The memorial also includes more than 5000 pages of supporting materials substantiating The Gambia's case. The Gambia opened a case at the ICJ, also known as the World Court, in November last year against Myanmar for failing to prevent or punish genocide against Rohingya Muslims.
After a preliminary hearing, the Court issued an ordered asking Myanmar to take provisional measures to prevent further acts of genocide in Rakhine State, from where some 750,000 Rohingyas fled a brutal military crackdown.
After the Gambia's initial filing, the ICJ found there was substance in their claims. Based on that, it ordered Myanmar to take provisional orders and agreed to go further with the case. That's why, The Gambia has filed the memorial.
"This is a significant step towards Rohingya justice," said Dr Mizanur Rahman, law professor at Dhaka University and an expert on international law.
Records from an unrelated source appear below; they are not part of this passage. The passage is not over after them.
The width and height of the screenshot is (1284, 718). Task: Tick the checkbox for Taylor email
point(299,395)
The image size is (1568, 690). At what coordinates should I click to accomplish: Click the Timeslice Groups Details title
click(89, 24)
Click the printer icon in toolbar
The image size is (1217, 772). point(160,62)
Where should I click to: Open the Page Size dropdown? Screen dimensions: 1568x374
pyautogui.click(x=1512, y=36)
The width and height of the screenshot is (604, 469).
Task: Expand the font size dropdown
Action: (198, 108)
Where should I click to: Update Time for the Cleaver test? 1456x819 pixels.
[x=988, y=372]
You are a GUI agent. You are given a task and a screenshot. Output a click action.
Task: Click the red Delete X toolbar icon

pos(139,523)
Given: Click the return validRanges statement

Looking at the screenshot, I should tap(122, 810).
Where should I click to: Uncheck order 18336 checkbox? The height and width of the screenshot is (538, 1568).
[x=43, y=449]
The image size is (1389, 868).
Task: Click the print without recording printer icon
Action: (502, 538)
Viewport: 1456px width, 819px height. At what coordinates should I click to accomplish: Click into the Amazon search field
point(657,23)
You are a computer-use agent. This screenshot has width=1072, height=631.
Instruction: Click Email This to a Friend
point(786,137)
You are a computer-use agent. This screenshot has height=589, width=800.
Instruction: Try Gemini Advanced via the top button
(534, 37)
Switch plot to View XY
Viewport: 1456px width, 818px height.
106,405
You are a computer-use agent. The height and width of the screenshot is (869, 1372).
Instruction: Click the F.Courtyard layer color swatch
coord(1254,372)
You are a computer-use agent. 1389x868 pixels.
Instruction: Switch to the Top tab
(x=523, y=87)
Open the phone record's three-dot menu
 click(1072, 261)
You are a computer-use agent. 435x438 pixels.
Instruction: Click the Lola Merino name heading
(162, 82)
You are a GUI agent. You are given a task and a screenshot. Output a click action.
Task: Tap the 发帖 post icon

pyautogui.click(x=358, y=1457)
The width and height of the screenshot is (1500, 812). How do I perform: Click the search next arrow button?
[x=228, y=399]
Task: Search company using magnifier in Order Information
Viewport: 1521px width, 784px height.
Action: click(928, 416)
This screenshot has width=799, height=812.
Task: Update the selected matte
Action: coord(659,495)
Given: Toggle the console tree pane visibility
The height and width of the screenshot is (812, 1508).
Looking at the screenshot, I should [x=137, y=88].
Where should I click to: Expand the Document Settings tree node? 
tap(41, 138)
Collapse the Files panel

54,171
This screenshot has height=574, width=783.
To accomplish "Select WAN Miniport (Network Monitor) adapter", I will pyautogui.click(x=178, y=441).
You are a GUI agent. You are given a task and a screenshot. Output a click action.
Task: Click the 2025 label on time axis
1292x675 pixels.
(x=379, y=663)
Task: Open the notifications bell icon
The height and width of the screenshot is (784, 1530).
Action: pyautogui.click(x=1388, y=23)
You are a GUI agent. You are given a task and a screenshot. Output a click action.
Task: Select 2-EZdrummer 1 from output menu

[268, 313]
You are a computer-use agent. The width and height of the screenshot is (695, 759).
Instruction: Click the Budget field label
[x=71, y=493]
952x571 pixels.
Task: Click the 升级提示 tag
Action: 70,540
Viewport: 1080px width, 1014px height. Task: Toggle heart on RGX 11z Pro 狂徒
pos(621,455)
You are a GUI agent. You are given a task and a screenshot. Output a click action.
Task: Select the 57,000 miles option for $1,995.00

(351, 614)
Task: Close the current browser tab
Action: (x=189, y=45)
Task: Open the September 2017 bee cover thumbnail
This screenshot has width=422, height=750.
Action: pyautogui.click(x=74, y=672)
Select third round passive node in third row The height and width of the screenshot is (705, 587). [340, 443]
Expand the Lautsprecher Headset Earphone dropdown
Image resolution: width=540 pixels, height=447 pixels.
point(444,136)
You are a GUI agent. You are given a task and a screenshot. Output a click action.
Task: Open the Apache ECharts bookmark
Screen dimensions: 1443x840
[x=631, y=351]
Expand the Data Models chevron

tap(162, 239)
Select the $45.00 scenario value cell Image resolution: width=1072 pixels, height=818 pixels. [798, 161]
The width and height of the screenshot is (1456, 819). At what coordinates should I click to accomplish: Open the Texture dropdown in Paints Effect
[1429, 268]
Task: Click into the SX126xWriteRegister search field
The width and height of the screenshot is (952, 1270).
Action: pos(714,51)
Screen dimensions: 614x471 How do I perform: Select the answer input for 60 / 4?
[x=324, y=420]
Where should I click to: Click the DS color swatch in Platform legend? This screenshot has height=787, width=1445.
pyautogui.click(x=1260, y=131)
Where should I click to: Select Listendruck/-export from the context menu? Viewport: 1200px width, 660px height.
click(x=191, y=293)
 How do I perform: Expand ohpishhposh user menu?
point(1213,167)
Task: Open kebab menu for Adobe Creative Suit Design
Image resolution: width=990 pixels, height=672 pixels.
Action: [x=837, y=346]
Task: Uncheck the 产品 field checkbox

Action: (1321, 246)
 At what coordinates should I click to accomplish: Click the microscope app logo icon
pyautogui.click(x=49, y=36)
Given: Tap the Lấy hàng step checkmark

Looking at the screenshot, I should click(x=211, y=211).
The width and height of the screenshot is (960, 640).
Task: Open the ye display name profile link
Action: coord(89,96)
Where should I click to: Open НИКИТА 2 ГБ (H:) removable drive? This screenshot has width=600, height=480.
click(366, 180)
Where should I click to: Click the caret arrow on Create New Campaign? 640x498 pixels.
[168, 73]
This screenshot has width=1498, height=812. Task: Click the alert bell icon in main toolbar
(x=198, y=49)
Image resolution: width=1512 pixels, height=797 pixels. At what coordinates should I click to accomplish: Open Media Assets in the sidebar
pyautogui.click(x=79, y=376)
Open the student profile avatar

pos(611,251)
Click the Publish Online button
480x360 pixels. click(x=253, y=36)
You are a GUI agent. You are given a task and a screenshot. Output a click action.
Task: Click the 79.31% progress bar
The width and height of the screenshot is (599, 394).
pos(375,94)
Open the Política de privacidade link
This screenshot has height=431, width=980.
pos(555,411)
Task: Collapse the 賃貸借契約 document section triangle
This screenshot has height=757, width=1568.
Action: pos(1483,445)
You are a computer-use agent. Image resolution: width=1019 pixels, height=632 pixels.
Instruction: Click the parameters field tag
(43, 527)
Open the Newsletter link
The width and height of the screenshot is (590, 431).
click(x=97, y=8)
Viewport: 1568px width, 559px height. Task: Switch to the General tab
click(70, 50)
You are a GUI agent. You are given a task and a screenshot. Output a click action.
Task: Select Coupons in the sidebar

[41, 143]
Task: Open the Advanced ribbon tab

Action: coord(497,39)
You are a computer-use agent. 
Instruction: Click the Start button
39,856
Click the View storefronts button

But the success of the case will depend on the strength of the evidence included in the memorial, he added.
Following filing by The Gambia, Myanmar has three months to file a counter-memorial at the ICJ. The Memorial and Counter-Memorial will not be made public for the duration of the trial, which is expected to last several years, said regional rights body Fortify Rights in a statement.
"It is another step towards justice for Rohingya," said Matthew Smith, chief executive officer at Fortify Rights. International accountability mechanisms, like the ICJ, are crucial, especially given that mass atrocity crimes continue against Rohingya and others in Myanmar, he added.
Myanmar should immediately comply with ICJ orders to prevent ongoing acts of genocide and preserve evidence of genocide against Rohingya Muslims, said Fortify Rights.